Saved data entries:
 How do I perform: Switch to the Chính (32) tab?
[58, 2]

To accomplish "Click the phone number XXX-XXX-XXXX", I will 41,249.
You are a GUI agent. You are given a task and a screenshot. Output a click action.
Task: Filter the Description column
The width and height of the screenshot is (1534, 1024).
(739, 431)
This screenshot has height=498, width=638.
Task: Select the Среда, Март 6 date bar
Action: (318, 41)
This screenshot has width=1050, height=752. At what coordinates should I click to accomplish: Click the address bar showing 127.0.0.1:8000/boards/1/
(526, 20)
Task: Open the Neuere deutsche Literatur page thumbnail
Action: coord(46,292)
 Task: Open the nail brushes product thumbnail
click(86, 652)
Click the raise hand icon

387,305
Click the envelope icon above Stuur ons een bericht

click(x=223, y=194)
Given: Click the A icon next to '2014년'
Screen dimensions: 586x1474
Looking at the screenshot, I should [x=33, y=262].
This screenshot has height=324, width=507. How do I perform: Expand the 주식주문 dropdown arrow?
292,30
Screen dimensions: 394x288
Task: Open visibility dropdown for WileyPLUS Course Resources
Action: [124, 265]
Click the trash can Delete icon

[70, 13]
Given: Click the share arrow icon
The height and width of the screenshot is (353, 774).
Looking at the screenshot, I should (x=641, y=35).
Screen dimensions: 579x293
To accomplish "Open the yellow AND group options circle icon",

TASK REQUIREMENTS: Without changing a single word, reproduce the entries above.

EXERCISE OUTPUT:
 How do I perform: Switch to the Chính (32) tab?
[58, 2]

To accomplish "Click the phone number XXX-XXX-XXXX", I will 41,249.
You are a GUI agent. You are given a task and a screenshot. Output a click action.
Task: Filter the Description column
The width and height of the screenshot is (1534, 1024).
(739, 431)
This screenshot has height=498, width=638.
Task: Select the Среда, Март 6 date bar
Action: (318, 41)
This screenshot has width=1050, height=752. At what coordinates should I click to accomplish: Click the address bar showing 127.0.0.1:8000/boards/1/
(526, 20)
Task: Open the Neuere deutsche Literatur page thumbnail
Action: coord(46,292)
 Task: Open the nail brushes product thumbnail
click(86, 652)
Click the raise hand icon

387,305
Click the envelope icon above Stuur ons een bericht

click(x=223, y=194)
Given: Click the A icon next to '2014년'
Screen dimensions: 586x1474
Looking at the screenshot, I should [x=33, y=262].
This screenshot has height=324, width=507. How do I perform: Expand the 주식주문 dropdown arrow?
292,30
Screen dimensions: 394x288
Task: Open visibility dropdown for WileyPLUS Course Resources
Action: [124, 265]
Click the trash can Delete icon

[70, 13]
Given: Click the share arrow icon
The height and width of the screenshot is (353, 774).
Looking at the screenshot, I should (x=641, y=35).
Screen dimensions: 579x293
To accomplish "Open the yellow AND group options circle icon",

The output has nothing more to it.